--- EXERCISE INSTRUCTIONS ---
Put every line of the records below into one numbered list, leaving out the blank lines.
-- Start --
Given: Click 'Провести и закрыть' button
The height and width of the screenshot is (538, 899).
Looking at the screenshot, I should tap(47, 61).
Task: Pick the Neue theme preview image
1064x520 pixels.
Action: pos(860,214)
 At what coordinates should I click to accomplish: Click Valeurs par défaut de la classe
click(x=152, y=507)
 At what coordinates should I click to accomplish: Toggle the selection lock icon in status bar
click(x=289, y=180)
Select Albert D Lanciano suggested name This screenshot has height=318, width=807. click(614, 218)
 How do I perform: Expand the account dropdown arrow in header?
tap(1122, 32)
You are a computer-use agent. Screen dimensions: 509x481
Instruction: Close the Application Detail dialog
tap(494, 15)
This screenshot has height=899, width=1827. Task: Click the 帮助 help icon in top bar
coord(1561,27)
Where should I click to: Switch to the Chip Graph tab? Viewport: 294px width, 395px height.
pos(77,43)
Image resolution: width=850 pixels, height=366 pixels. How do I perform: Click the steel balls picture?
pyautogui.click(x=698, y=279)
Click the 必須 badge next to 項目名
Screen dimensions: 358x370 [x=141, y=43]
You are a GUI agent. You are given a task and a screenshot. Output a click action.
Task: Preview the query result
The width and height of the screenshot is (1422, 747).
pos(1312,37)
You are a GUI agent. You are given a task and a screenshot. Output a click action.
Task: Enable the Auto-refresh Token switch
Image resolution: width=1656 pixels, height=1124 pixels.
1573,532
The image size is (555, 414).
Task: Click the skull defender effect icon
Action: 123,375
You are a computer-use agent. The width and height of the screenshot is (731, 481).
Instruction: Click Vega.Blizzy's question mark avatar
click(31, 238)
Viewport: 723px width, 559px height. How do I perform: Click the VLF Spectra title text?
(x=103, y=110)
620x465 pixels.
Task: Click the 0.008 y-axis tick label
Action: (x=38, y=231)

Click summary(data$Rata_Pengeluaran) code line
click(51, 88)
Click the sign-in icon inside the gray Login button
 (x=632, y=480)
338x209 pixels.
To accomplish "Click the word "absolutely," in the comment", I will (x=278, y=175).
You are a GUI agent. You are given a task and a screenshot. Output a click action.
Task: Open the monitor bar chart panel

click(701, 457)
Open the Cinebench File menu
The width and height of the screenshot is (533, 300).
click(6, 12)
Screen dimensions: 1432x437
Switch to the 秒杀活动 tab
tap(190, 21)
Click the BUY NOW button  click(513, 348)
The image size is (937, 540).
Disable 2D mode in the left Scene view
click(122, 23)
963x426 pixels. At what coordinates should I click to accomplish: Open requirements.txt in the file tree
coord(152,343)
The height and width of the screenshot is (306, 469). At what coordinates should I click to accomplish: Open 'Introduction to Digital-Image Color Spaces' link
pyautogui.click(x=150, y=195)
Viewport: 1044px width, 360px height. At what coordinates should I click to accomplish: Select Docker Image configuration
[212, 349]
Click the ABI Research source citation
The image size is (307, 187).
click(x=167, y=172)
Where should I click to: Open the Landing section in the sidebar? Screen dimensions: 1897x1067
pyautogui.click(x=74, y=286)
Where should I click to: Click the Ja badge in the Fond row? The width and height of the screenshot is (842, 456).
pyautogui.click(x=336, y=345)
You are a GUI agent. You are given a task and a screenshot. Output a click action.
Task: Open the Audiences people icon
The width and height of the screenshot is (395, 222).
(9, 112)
-- End --
--- PROBLEM SOLUTION ---
1. Given: Click 'Провести и закрыть' button
2. The height and width of the screenshot is (538, 899).
3. Looking at the screenshot, I should tap(47, 61).
4. Task: Pick the Neue theme preview image
5. 1064x520 pixels.
6. Action: pos(860,214)
7.  At what coordinates should I click to accomplish: Click Valeurs par défaut de la classe
8. click(x=152, y=507)
9.  At what coordinates should I click to accomplish: Toggle the selection lock icon in status bar
10. click(x=289, y=180)
11. Select Albert D Lanciano suggested name This screenshot has height=318, width=807. click(614, 218)
12.  How do I perform: Expand the account dropdown arrow in header?
13. tap(1122, 32)
14. You are a computer-use agent. Screen dimensions: 509x481
15. Instruction: Close the Application Detail dialog
16. tap(494, 15)
17. This screenshot has height=899, width=1827. Task: Click the 帮助 help icon in top bar
18. coord(1561,27)
19. Where should I click to: Switch to the Chip Graph tab? Viewport: 294px width, 395px height.
20. pos(77,43)
21. Image resolution: width=850 pixels, height=366 pixels. How do I perform: Click the steel balls picture?
22. pyautogui.click(x=698, y=279)
23. Click the 必須 badge next to 項目名
24. Screen dimensions: 358x370 [x=141, y=43]
25. You are a GUI agent. You are given a task and a screenshot. Output a click action.
26. Task: Preview the query result
27. The width and height of the screenshot is (1422, 747).
28. pos(1312,37)
29. You are a GUI agent. You are given a task and a screenshot. Output a click action.
30. Task: Enable the Auto-refresh Token switch
31. Image resolution: width=1656 pixels, height=1124 pixels.
32. 1573,532
33. The image size is (555, 414).
34. Task: Click the skull defender effect icon
35. Action: 123,375
36. You are a computer-use agent. The width and height of the screenshot is (731, 481).
37. Instruction: Click Vega.Blizzy's question mark avatar
38. click(31, 238)
39. Viewport: 723px width, 559px height. How do I perform: Click the VLF Spectra title text?
40. (x=103, y=110)
41. 620x465 pixels.
42. Task: Click the 0.008 y-axis tick label
43. Action: (x=38, y=231)
44. Click summary(data$Rata_Pengeluaran) code line
45. click(51, 88)
46. Click the sign-in icon inside the gray Login button
47.  (x=632, y=480)
48. 338x209 pixels.
49. To accomplish "Click the word "absolutely," in the comment", I will (x=278, y=175).
50. You are a GUI agent. You are given a task and a screenshot. Output a click action.
51. Task: Open the monitor bar chart panel
52. click(701, 457)
53. Open the Cinebench File menu
54. The width and height of the screenshot is (533, 300).
55. click(6, 12)
56. Screen dimensions: 1432x437
57. Switch to the 秒杀活动 tab
58. tap(190, 21)
59. Click the BUY NOW button  click(513, 348)
60. The image size is (937, 540).
61. Disable 2D mode in the left Scene view
62. click(122, 23)
63. 963x426 pixels. At what coordinates should I click to accomplish: Open requirements.txt in the file tree
64. coord(152,343)
65. The height and width of the screenshot is (306, 469). At what coordinates should I click to accomplish: Open 'Introduction to Digital-Image Color Spaces' link
66. pyautogui.click(x=150, y=195)
67. Viewport: 1044px width, 360px height. At what coordinates should I click to accomplish: Select Docker Image configuration
68. [212, 349]
69. Click the ABI Research source citation
70. The image size is (307, 187).
71. click(x=167, y=172)
72. Where should I click to: Open the Landing section in the sidebar? Screen dimensions: 1897x1067
73. pyautogui.click(x=74, y=286)
74. Where should I click to: Click the Ja badge in the Fond row? The width and height of the screenshot is (842, 456).
75. pyautogui.click(x=336, y=345)
76. You are a GUI agent. You are given a task and a screenshot. Output a click action.
77. Task: Open the Audiences people icon
78. The width and height of the screenshot is (395, 222).
79. (9, 112)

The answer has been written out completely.